In fact, for each side length $a$ which is between $0$ and $x/2$ there is such a pair. And since there are infinitely many values between $0$ and $x/2$ there are infinitely many right triangles with perimeter $x$.
To actually prove this result you need to use something you will be familiar with if you have taken calculus, the Intermediate Value Theorem or IVT. The IVT states that if you have a continuous (no gaps or breaks in the curve) function $f$ such that $f(a)=c$ and $f(b)=d$, then if some number $q$ is in between $d$ and $e$, there will be a number $p$ that is between $a$ and $b$ such that $f(p)=q$. The IVT is essentially saying that if a curve passes through two values on the vertical ("y") axis, then it must also pass through every value in between.
Solving your problem provides a concrete example of the IVT. Suppose that $a$ is greater than $0$ and less than $x/2$. Think of $a+b+\sqrt{a^2+b^2}$ as a function in which $a$ is fixed and $b$ is variable.
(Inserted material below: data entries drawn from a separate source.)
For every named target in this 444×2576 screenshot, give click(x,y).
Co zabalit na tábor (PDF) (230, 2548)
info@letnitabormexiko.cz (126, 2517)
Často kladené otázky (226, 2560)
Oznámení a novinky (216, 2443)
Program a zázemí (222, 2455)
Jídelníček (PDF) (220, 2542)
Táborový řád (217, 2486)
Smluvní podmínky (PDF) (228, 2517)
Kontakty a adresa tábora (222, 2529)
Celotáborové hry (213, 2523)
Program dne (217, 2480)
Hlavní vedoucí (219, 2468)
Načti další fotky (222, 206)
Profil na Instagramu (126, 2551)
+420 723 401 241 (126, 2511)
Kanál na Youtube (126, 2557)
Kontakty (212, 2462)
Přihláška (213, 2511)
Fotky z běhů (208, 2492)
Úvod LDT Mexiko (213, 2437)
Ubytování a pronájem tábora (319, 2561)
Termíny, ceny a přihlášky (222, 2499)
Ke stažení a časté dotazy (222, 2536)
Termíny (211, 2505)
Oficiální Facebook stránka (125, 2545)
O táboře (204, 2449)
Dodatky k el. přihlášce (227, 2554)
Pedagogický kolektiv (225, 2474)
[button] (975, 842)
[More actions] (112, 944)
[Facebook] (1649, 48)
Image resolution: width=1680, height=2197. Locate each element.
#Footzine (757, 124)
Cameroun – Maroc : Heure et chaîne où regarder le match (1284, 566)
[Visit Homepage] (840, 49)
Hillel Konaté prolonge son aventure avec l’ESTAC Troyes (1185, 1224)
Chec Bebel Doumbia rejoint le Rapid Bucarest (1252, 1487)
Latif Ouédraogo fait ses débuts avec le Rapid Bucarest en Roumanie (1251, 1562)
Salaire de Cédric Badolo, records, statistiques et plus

Then when $b=0$, $a+b+\sqrt{a^2+b^2}=a+a=2a<x.$ Also, when $b=x$, $a+b+\sqrt{a^2+b^2}=a+x+\sqrt{a^2+x^2)}\geq 2x >x.$ For certain values of $b$ the perimeter will be too small and for certain values of $b$ the perimeter will be too big. Therefore by the IVT there must be a $b$ which is just right, for which $a^2+b^2+\sqrt{a^2+b^2}=x.$ The IVT is our Goldilocks principle.
Since every value of $a$ between $0$ and $x/2$ corresponds to certain $b$ and a certain right triangle with perimeter $x$ there have to be infinitely many right triangles with perimeter $x$.
HINTS
We may assume the perimeter is $1$. Then we want to know the number of solutions, in positive numbers, to $$x^2+y^2=z^2\tag{1}$$ subject to $$x+y+z=1\tag{2}$$ Substitute $(2)$ into $(1)$ to eliminate $z$ and you get $$2x+2y-2xy=1$$
The graph of this equation is a hyperbola, but not all the points on it correspond to positive $x,y,z$.
Take it from here.